First of all, Balance Table published by the Ministry of Energy and Natural Resources of Turkey is narrowed down by consolidation. A new and consolidated table is created to aggregate detailed data in the balance table. However, 20% of the original transportation demand is used assuming that one fifth of energy used for transportation today will be demanded once cars are electrified(setting aside demand growth). Inefficient internal combustion engines will be replaced by high efficient electric engines. While consolidating the data, agriculture sector and non-energy raw materials are left out from the calculations.
Original Balance Table is very comprehensive. It presents all energy flows based on resources and main subsectors. Instead, it would be more accurate to combine the table and categorize by coal, natural gas and renewables. One point to be careful is, excluding imports and exports, electricity enters into equation after transformation because electricity is obtained from the transformation of primary energy sources.
Final energy demand is presented in the “CONSUMPTION” row of the above table. According to IEA transformations, 1 million tonnes of oil equivalent (mtoe) carries 12 TWh of energy.
In the above table, excluding “agriculture and non-energy”, remaining 26 mtoe for transportation is mainly the energy consumed by internal combustion engines. Considering that these engines are 15-20% efficient, with more efficient engines (electric engines) this number will decrease to one fifth of 26 mtoe. So, when the whole consumption is in terms of electricity, final energy demand will decrease due to efficient engines.
If we want to meet all our energy demand from electricity, we would need electricity production equal to three times of today’s production. Transmission of this power from one part of the country to the other would cause an increase in the power leakages as well. All energy demand in electricity terms is equal to 841 TWh (841 billion kWh) for 2016, this number would be equal to 7% higher, around 900 TWh in 2017.
Well, would it be possible to meet all this energy from solar? For example, if we can forecast 200 TWh of hydro, 15 TWh of geothermal and 100 TWh of wind by 2050, additional 626 TWh remains for solar. This number does not include increase in energy demand.

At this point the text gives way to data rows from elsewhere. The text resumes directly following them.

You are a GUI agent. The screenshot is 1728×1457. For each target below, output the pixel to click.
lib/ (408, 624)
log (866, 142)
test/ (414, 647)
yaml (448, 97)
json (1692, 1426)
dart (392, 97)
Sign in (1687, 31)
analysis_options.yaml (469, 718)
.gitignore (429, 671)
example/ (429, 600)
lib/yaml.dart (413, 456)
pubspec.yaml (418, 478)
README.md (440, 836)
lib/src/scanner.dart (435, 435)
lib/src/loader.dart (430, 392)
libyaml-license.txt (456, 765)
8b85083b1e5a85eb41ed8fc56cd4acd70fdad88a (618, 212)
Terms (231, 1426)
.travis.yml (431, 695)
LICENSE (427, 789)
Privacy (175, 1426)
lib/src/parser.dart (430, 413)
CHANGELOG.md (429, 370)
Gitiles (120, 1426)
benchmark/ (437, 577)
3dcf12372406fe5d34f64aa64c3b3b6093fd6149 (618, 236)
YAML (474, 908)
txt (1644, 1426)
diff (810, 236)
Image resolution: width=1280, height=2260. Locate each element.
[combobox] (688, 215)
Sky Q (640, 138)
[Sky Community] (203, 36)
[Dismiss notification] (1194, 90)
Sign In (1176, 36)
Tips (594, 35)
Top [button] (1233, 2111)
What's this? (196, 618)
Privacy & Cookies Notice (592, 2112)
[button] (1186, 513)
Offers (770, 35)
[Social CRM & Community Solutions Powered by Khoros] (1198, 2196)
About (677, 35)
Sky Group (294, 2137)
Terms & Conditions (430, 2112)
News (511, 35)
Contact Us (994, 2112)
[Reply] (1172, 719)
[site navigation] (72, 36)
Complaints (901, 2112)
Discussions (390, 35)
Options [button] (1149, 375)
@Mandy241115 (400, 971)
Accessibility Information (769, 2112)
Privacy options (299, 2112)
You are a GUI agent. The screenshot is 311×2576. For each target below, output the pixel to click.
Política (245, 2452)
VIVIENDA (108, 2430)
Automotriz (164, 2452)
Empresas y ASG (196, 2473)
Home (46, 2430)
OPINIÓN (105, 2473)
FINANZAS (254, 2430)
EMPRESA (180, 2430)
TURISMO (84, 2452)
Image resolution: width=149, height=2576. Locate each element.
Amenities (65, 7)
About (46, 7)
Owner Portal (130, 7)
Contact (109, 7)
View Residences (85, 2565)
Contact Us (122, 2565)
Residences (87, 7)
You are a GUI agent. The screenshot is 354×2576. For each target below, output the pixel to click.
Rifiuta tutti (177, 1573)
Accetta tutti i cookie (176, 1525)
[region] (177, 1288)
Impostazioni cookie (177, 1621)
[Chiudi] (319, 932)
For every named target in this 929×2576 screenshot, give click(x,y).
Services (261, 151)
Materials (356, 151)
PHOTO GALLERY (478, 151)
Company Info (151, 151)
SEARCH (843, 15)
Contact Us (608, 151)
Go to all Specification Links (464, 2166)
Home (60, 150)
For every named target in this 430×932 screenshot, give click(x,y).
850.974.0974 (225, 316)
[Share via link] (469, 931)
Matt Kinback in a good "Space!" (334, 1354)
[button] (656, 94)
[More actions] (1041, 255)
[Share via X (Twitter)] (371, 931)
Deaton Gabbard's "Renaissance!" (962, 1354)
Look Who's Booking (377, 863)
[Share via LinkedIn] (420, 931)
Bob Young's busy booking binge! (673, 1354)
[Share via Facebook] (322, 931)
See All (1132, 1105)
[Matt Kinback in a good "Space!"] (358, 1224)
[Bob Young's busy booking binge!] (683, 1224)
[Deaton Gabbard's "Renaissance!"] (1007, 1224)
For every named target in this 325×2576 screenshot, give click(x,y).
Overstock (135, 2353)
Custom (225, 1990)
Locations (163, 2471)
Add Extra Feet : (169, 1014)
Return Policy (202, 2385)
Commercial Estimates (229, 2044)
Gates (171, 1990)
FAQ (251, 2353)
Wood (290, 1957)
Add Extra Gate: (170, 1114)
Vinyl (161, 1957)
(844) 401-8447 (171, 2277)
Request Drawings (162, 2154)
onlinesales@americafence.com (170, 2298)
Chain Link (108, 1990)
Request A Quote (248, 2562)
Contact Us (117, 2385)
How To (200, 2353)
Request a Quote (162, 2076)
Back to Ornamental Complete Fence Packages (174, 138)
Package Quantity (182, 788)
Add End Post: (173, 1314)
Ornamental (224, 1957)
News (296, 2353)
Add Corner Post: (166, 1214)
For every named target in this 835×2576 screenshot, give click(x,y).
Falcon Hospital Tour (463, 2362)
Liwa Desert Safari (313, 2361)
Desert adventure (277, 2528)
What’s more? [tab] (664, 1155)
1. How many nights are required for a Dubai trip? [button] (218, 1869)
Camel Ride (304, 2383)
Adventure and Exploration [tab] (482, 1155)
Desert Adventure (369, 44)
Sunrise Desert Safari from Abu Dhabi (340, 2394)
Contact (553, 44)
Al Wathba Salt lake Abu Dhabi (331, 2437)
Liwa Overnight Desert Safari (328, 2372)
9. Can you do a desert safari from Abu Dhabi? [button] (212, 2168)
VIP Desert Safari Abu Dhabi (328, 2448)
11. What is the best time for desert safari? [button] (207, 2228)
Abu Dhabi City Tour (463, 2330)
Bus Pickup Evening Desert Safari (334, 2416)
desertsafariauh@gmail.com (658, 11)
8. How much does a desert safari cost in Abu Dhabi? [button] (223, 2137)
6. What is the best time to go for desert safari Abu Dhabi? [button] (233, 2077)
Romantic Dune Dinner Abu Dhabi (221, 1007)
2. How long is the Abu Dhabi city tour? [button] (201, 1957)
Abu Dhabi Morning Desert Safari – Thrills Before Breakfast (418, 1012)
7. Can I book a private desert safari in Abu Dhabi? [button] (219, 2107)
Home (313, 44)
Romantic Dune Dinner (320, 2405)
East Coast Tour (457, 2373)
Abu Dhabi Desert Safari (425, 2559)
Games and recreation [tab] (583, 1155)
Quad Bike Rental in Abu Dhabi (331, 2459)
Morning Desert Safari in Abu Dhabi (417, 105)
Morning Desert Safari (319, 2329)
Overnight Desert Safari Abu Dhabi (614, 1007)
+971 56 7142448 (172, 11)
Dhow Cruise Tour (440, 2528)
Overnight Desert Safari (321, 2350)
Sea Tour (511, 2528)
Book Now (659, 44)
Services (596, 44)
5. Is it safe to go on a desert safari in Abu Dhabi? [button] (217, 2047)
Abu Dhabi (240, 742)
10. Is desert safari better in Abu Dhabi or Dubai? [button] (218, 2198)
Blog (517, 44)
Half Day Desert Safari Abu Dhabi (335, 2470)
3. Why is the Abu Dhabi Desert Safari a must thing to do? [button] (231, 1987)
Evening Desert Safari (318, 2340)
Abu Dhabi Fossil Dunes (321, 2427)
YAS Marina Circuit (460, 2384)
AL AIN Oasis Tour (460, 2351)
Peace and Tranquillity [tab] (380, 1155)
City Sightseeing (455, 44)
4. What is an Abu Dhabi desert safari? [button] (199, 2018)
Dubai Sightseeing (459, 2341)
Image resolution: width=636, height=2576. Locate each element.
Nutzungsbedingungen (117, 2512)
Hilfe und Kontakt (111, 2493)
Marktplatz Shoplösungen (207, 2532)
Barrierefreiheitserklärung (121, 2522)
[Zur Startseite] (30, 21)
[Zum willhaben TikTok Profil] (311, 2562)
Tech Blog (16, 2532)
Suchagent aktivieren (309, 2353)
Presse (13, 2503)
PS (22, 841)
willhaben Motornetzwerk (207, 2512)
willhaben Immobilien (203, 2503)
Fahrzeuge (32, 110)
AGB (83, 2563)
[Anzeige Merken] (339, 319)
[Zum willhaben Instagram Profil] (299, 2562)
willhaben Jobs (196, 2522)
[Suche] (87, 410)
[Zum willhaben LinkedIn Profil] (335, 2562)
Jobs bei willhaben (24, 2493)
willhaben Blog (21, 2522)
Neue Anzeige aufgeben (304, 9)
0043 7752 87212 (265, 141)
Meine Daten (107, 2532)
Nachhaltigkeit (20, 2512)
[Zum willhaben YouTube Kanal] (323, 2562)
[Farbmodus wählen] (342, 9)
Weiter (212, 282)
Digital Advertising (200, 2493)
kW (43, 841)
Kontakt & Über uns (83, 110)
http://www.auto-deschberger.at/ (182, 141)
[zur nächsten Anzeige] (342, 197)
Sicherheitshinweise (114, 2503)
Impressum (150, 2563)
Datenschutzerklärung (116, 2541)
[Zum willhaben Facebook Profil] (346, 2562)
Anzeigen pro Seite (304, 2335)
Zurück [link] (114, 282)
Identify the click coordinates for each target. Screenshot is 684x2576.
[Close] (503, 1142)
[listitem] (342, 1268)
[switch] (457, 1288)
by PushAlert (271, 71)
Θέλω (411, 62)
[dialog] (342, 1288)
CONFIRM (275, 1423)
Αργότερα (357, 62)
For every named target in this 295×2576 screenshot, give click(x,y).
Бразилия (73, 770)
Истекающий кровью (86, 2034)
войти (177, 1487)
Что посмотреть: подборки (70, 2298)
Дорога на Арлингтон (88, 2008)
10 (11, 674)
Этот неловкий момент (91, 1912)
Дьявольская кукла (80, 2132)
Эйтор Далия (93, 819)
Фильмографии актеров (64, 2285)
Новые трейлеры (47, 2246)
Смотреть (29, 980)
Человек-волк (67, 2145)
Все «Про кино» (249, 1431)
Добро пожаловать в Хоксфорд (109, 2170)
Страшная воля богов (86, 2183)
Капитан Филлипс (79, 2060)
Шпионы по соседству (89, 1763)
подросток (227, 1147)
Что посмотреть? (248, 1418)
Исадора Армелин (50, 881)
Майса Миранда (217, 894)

When no storage is used, based on average 1200 hours of yearly capacity factor, 521,324 MW installed solar capacity is needed. This number is equal to 6 times of current total installed capacity.
Assuming that Turkish electricity generation industry attracts 7-8 billion $ of investments per year and solar plants costs 0.8 million $/MW excluding line costs, additional 417 billion $ of investment is required just for solar. It can be predicted that, investment equal to at least half of this amount will be required for storage. At least 50 years are needed to realize these invesments. Considering the construction of the lines, this number could increase to 60 years (1.2 times).
An outcome being “possible” or “probable” are not the same. For example, Jules Verne’s famous book “From Earth to the Moon” was written in 1865 but the actual travel occurred in 1969. According to many economists, the issue is only seen as unit prices or costs, for an engineer the issue is the existence of the technology, economic feasibility and physical possibility.
If Turkey meets all its energy from electricity, based on 2017 energy demand, 900 TWh electricity generation, three times of 2017, is required. To supply all energy from solar and wind, the amount of investments required will reach to extreme levels – based on today’s installed capacity and technology.
From these comments, it should not be concluded that additional solar and wind power plants are not necessary or cannot be built. Quite opposite, they should be built as long as economics hold. However, it should be kept in mind that technological limits of the power systems to incorporate solar might be reached sooner than expected.